The request — Please rename "rupee symbol" to "currency sign" in the rows from the line containing "will [181, 181]." through the end, and give those lines back with nothing else changed.

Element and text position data
* * * *

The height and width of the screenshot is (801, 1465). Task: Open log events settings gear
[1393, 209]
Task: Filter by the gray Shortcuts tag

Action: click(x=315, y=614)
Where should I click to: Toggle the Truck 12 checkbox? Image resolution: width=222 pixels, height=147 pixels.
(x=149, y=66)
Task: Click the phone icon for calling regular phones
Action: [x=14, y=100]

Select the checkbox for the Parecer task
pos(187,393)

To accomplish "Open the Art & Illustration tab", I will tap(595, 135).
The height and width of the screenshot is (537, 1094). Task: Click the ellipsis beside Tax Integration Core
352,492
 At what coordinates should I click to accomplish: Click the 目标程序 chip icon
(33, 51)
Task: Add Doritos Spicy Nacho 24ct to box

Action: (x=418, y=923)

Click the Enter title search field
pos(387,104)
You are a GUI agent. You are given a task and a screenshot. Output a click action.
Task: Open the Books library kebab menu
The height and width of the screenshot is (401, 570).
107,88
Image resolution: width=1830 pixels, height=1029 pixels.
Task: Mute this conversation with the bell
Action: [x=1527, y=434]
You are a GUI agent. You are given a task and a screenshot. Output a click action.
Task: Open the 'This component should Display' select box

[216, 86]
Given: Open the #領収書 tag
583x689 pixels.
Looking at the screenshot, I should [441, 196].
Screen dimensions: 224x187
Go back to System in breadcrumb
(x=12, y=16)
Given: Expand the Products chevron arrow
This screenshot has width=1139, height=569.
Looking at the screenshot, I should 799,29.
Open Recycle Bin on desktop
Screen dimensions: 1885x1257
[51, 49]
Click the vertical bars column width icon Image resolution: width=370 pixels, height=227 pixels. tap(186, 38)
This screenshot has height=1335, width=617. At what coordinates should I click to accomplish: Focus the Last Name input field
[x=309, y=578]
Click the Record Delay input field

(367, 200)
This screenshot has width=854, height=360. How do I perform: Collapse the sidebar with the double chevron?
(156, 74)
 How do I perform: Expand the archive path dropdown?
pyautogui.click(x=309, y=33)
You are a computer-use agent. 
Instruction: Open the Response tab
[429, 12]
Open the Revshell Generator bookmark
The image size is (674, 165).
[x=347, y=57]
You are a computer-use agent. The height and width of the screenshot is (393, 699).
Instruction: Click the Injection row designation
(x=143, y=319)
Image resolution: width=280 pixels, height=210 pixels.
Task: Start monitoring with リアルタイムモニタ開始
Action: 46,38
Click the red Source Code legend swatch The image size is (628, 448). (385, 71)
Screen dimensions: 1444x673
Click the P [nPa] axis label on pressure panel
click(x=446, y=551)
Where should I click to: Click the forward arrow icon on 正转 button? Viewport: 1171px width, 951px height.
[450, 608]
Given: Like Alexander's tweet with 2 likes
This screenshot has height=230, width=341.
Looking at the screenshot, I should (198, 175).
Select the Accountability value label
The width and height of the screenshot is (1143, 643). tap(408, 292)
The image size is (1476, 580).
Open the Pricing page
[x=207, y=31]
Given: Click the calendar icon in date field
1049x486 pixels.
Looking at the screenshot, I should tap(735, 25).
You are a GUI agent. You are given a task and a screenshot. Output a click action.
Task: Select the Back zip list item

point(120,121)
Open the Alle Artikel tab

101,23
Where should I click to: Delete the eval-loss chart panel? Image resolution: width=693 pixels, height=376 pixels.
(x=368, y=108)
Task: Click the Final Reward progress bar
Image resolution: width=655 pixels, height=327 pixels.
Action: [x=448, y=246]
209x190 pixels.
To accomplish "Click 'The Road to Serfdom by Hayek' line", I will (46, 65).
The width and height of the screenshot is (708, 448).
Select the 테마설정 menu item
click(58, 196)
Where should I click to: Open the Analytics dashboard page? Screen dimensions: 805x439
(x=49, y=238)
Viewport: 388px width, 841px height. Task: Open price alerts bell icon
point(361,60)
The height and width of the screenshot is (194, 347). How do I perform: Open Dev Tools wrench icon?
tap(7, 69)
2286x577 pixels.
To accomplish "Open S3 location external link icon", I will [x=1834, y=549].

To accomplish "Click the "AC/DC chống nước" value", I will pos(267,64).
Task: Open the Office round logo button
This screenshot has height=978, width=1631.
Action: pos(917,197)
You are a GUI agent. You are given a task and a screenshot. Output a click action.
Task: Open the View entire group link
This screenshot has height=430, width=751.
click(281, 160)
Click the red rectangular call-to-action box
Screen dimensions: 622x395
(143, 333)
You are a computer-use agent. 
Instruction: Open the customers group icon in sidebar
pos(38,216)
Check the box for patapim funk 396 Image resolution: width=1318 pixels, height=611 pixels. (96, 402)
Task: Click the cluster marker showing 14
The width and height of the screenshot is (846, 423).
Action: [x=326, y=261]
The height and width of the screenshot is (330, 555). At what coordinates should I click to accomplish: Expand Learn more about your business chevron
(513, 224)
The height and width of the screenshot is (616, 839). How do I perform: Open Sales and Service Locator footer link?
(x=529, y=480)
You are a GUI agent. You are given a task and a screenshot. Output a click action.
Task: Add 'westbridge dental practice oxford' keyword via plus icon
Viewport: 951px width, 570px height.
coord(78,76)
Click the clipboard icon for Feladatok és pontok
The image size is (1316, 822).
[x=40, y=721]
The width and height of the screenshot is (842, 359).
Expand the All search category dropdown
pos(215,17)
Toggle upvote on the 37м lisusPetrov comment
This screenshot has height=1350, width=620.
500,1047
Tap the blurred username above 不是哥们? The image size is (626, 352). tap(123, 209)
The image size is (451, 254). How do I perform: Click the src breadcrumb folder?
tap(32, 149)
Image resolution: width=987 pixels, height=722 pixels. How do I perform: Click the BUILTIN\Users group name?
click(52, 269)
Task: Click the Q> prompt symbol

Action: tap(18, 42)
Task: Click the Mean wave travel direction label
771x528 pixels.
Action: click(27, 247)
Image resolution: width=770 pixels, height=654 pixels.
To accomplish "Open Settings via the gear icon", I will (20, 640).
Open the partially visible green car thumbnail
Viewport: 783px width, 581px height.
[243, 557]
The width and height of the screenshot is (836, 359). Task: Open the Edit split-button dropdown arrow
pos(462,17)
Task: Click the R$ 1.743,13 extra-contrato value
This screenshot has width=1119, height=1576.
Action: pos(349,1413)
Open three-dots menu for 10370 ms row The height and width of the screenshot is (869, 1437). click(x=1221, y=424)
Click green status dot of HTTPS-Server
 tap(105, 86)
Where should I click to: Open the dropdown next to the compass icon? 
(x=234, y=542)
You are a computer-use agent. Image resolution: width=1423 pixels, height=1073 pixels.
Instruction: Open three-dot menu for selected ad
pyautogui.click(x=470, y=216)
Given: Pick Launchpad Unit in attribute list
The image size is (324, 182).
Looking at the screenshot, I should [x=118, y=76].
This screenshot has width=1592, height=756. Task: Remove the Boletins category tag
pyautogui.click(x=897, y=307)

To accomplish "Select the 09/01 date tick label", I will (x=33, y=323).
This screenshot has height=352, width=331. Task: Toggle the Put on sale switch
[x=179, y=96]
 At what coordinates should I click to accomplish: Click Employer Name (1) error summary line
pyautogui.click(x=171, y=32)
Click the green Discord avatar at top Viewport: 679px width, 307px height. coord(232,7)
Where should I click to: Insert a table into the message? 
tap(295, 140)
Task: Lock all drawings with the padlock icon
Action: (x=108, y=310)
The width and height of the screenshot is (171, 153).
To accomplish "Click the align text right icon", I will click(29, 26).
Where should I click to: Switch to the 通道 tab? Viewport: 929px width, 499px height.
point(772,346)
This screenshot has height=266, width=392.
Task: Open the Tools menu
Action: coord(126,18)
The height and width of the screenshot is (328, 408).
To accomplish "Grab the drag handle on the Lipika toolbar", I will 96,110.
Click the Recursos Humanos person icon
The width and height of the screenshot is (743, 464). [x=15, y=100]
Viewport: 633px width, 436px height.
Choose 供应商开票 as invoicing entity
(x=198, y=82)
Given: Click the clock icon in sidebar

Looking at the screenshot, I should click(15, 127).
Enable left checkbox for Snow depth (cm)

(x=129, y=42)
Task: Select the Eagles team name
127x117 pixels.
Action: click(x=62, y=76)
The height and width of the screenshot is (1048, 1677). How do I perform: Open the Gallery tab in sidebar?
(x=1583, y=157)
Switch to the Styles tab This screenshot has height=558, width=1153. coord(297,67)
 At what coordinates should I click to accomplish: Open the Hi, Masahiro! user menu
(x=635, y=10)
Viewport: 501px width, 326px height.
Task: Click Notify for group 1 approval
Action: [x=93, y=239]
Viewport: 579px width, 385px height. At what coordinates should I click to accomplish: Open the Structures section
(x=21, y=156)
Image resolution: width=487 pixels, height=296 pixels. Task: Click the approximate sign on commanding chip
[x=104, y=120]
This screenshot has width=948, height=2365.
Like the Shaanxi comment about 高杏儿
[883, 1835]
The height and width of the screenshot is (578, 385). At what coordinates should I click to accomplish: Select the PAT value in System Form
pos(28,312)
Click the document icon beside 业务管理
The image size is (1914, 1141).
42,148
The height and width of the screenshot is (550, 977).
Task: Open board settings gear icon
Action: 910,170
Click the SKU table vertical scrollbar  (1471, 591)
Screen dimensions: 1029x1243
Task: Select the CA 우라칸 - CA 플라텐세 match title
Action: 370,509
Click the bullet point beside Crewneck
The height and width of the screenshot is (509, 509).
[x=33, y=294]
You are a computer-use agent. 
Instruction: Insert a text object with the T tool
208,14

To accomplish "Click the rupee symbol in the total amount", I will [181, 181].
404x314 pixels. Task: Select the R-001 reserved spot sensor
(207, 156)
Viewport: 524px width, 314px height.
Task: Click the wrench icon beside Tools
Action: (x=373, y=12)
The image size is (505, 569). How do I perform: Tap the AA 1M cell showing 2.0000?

* * * *

Task output —
To accomplish "Click the currency sign in the total amount", I will [181, 181].
404x314 pixels. Task: Select the R-001 reserved spot sensor
(207, 156)
Viewport: 524px width, 314px height.
Task: Click the wrench icon beside Tools
Action: (x=373, y=12)
The image size is (505, 569). How do I perform: Tap the AA 1M cell showing 2.0000?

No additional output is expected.